Door te kiezen voor de in de novelle voorgestelde route wordt in ieder geval op 1 januari 2021 gestart met een BIK die ondanks het feit dat de aansluiting bij de fiscale eenheid vooralsnog ontbreekt, een positief effect zal hebben op de investeringen.
Indien onverhoopt definitief niet zou kunnen worden aangesloten bij de fiscale eenheid zou mogelijk circa een kwart van de oorspronkelijk kwalificerende investeringen definitief niet kwalificeren voor de BIK.
Percentages eerste en tweede schijf
Om een vergelijkbare effectiviteit van de BIK te realiseren, ligt het in die situatie voor de hand de daaraan verbonden budgettaire middelen in te zetten binnen de BIK, door de percentages voor zowel de eerste als de tweede schijf evenredig te verhogen (eerste schijf: van 3,9 naar 5 procent; tweede schijf van 1,8 naar 2,8 procent).

**Aangeleverde gegevens**.

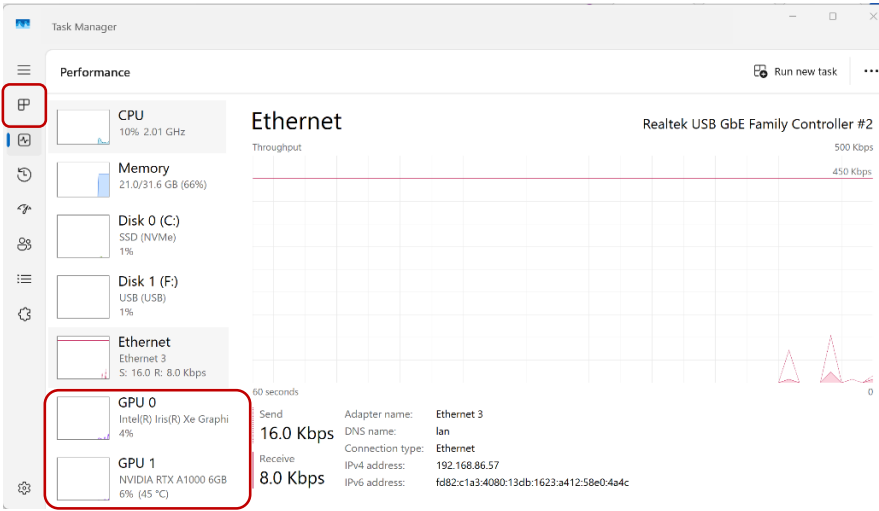Click the Ethernet throughput graph
Screen dimensions: 879x511
click(x=562, y=270)
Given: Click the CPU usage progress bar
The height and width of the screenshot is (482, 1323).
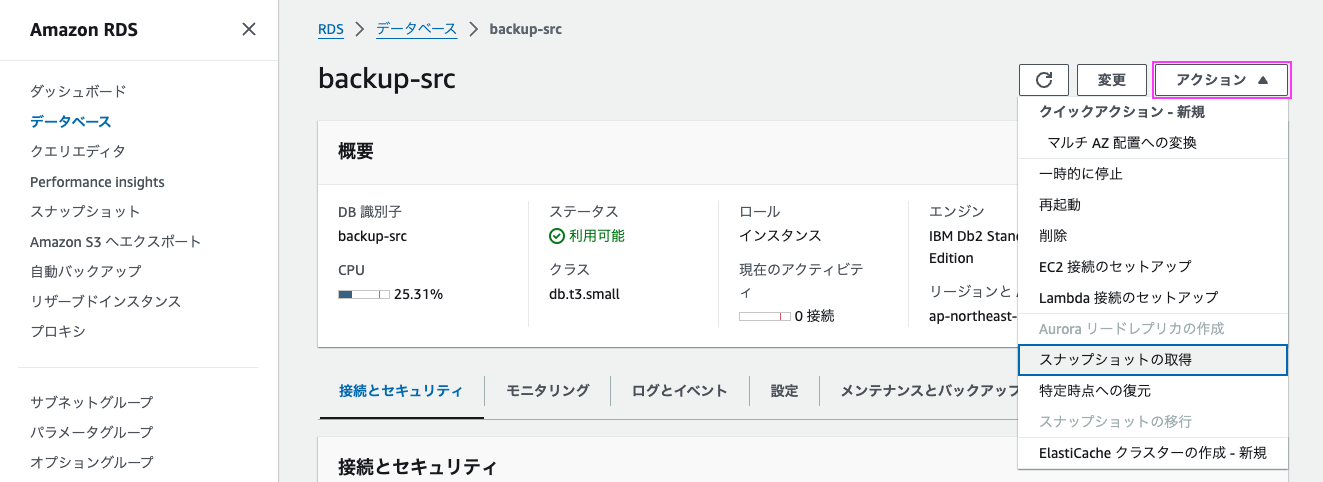Looking at the screenshot, I should [x=364, y=295].
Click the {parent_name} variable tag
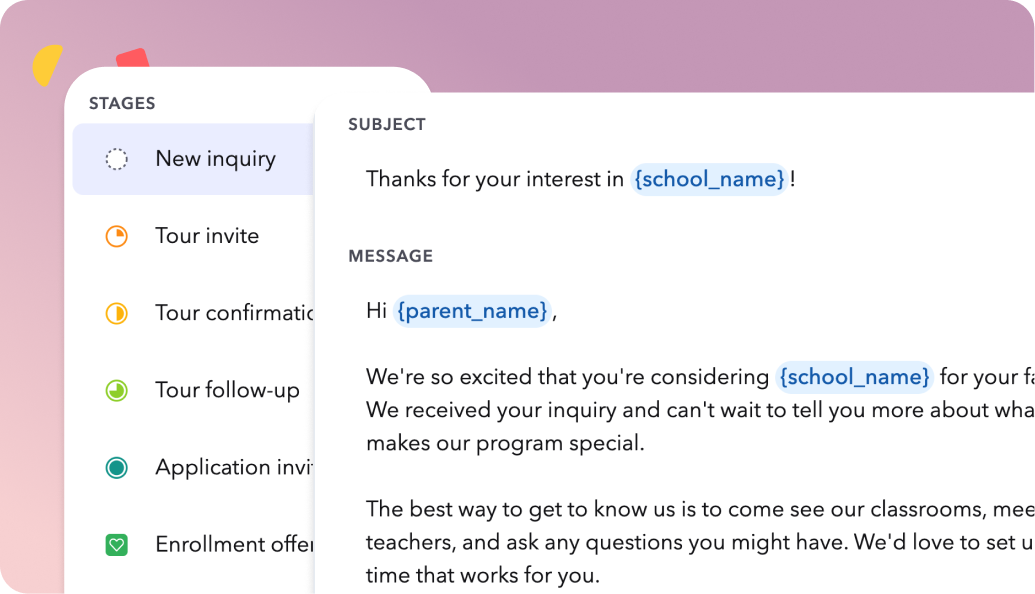Image resolution: width=1035 pixels, height=594 pixels. tap(472, 311)
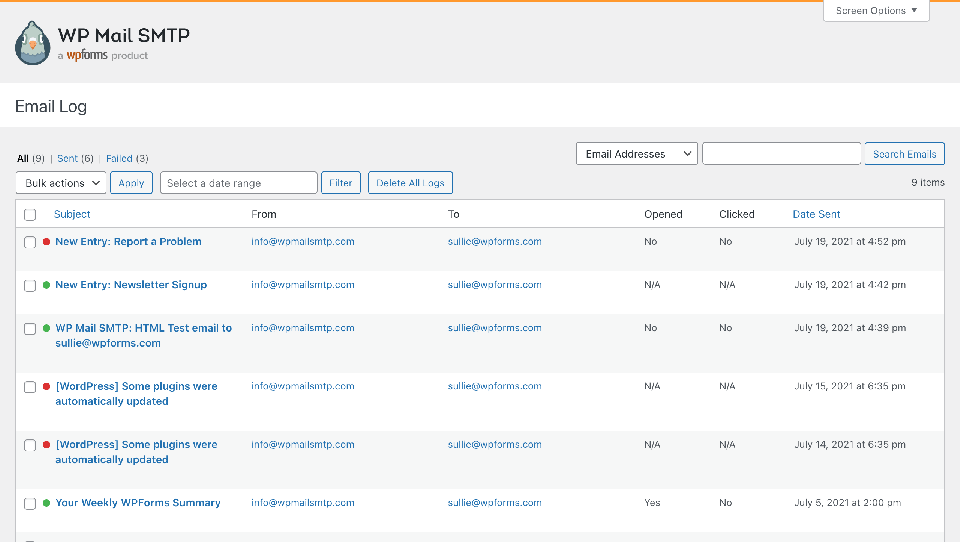960x542 pixels.
Task: Click the WP Mail SMTP pigeon logo
Action: 33,44
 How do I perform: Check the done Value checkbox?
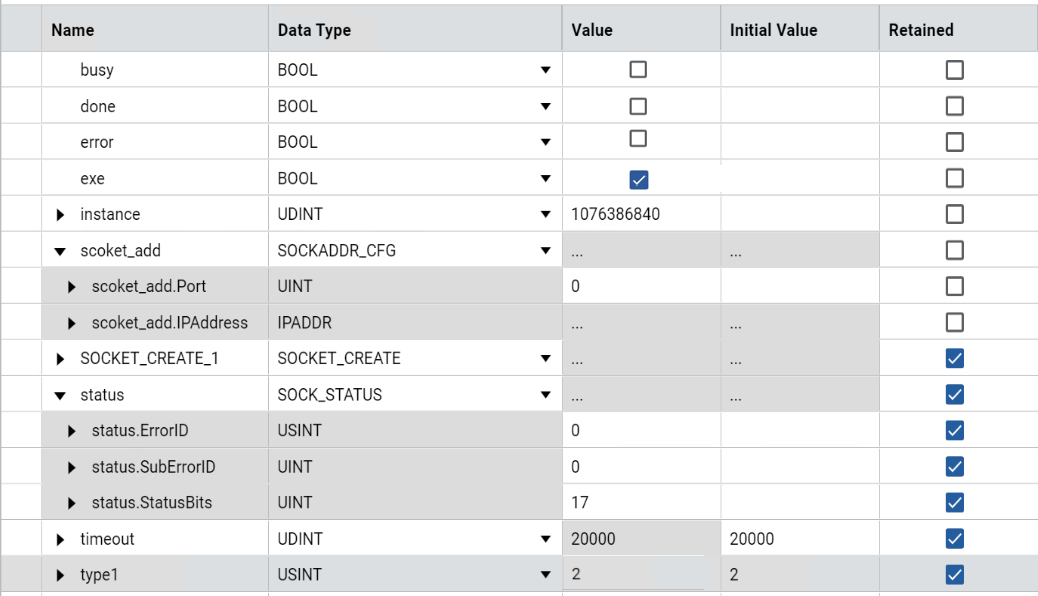[x=637, y=106]
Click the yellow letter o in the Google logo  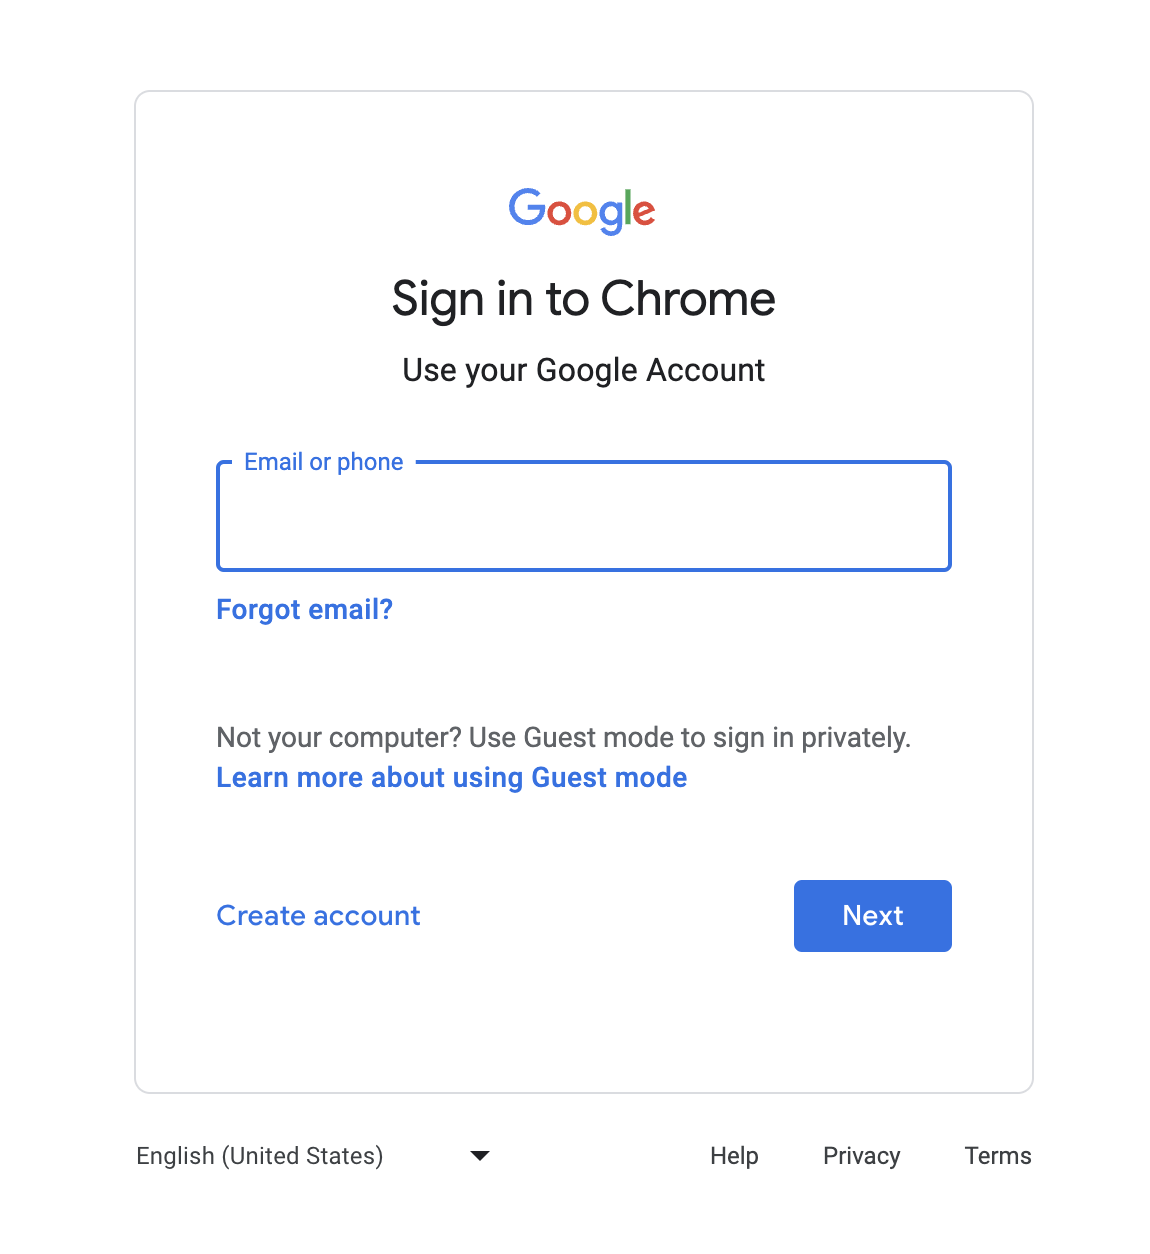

**Wat te doen**.
1/ Druk uit het fragment over de BIK de passage van "Indien onverhoopt definitief" tot en met "naar 2,8 procent)." letterlijk af.
2/ Zet het fragment over de BIK voort vanaf het punt waar het ophoudt.

**Antwoorden**.
1/
Indien onverhoopt definitief niet zou kunnen worden aangesloten bij de fiscale eenheid zou mogelijk circa een kwart van de oorspronkelijk kwalificerende investeringen definitief niet kwalificeren voor de BIK.
Percentages eerste en tweede schijf
Om een vergelijkbare effectiviteit van de BIK te realiseren, ligt het in die situatie voor de hand de daaraan verbonden budgettaire middelen in te zetten binnen de BIK, door de percentages voor zowel de eerste als de tweede schijf evenredig te verhogen (eerste schijf: van 3,9 naar 5 procent; tweede schijf van 1,8 naar 2,8 procent).

2/
Als onverhoopt de goedkeuring niet wordt verkregen kan dit ook bij koninklijk besluit. Indien dat besluit na 31 december 2020 wordt gepubliceerd zal dat met terugwerkende kracht tot en met 1 januari 2021 plaatsvinden. Deze novelle voorziet in die mogelijkheid.
De verhoogde percentages zijn zo herberekend dat de verdeling mkb-/grootbedrijf gehandhaafd blijft op 65 procent/35 procent.
Administratieplicht
Van de gelegenheid wordt gebruikgemaakt om een wijziging van meer technische aard in de administratieplicht van de BIK-inhoudingsplichtige voor te stellen waardoor het voor de Rijksdienst voor Ondernemend Nederland (RVO) mogelijk wordt om direct na de aanvraag de benodigde inzage in (stukken uit) de bijbehorende administratie te krijgen.
RVO richt het aanvraagformulier zodanig in dat een inhoudingsplichtige geen administratie of bewijsstukken hoeft aan te leveren bij de aanvraag. Dit levert de ondernemer een flinke tijdsbesparing op.
Voor een goede beoordeling van een ingediende aanvraag kan het in enkele gevallen nodig zijn dat RVO gegevens moet opvragen. In de huidige formulering hoeft de aanvrager die informatie pas beschikbaar te hebben nadat de aanvraag is goedgekeurd en de BIK-verklaring is afgegeven.
De in deze novelle voorziene wijzigingen in de BIK-regeling zijn uitvoerbaar voor zowel RVO als de Belastingdienst.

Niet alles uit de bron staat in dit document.